君の笑顔を見るたびに自分だけのものにしたくなるのは、いけないことなのだろうか。
―――贅沢な望みなのだろうか。
セレンは、安堵しきって眠る少女の髪を撫ぜる。
普段は早起きらしい少女だが、セレンが隣にいる朝は、大幅に寝過ごしてしまうようだ。そして寝ぼけ眼をセレンに向けるとその後すぐに、慌てて身を離そうとする。
いいかげん慣れても良さそうなものだけどと笑うセレンに、少女は決まって、
「無理です、慣れませんっ!」
と言って顔を赤くする。
時に、寝たふりをして少女に心の準備をする時間を与えてやるのだが、それがわかると少女は照れもあってのことだが、ふくれっ面をして拗ねてしまう。

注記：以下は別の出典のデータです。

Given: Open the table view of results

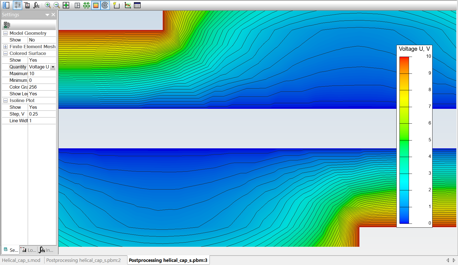Looking at the screenshot, I should [x=137, y=5].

恥じらっている様子も愛らしいに違いないが、やはり笑顔を見せてほしい。
夜、さんざん啼かせておきながらそれを望むのは、やはり贅沢なのだろうか。
そして今朝も、同じ事を繰り返す。
セレンは頬杖をつき、ようやく目を覚ました少女の顔を間近に覗く。
「おはよう、キラ」
少女は二、三度瞬きをし、それからようやく「目を覚ます」。
少女の黒髪を一房掴み、セレンはそっと触れる。再び「おはよう」と告げた、その唇で。
「ちょっ、ちょっ、お、王子っ!」
今にも湯気が出そうなほど顔を赤らめ、少女はおたおたと慌てふためいている。
「おっ王子っ、顔、迫らせないでないでっ!」
セレンは「今さらだと思うけど」と苦笑する。
「それにしても、……夜は名を呼んでくれるのに、朝になるといつも「王子」に戻ってしまうんだね?」
からかう風に言うが、それは吐露されたセレンの本心だった。
それを察し、素直な少女は胸を痛め、返答に窮してしまう。
私を見て。名を呼んで。
セレンの亜麻色の双眸が、それを語る。
―――王子が望むことなら、なんでも叶えてあげたい。
いつもそう思っているのに、うまく行動に表せない自分が歯がゆく、もどかしい。
少女キラは戸惑いがちに、だが、火照った顔をセレンに向けた。
「……あ、えと、……セレン」
「ん?」
「……っ」
笑って「おはよう」を言おうとしたキラだったが、くじかれてしまった。
セレンの微笑が、あまりに艶かしすぎて。
「セ、セレン、えと……」
恥じらいに頬を紅潮させている少女の、なんと愛しいことか。
セレンは目を細め、ため息をつく。
それは、無自覚に発せられる、森の魔女の魔法。威力は絶大だ。
セレンを惑わせ、眩ませる。
「今日はずっとこのまま、こうしていようか?」
「だっ、だめっ、だめですっ!!」
「起きるの、億劫だし。……ね?」
「ね、じゃありません! 朝なんです、起きなくちゃだめなんですっ!」
肩を抱き寄せようとするセレンの腕を、キラは必死に解く。
「どうしても?」
「どっ、どうしてもですっ」
くすっと小さく笑って、セレンはキラの手を取り、指先に口づけた。
当然、キラは真っ赤になって硬直する。
「それじゃぁ、もう一度。――おはよう、キラ」
「……う」
こうやって、セレンにはいつも先手を打たれてしまう。
キラは観念したように、肩の力を抜いた。そうしてやっと、
「おはよう、……セレン」
それを言えたのだ。
セレンが望む、笑顔とともに。
―――やはり、贅沢な望みなのだろう。
セレンは苦い想いをため息にかえ、吐きだした。
愛しいキラ。
君のその笑顔を、私だけのものにしたい、私以外には見せないでほしいと、――縛るのは。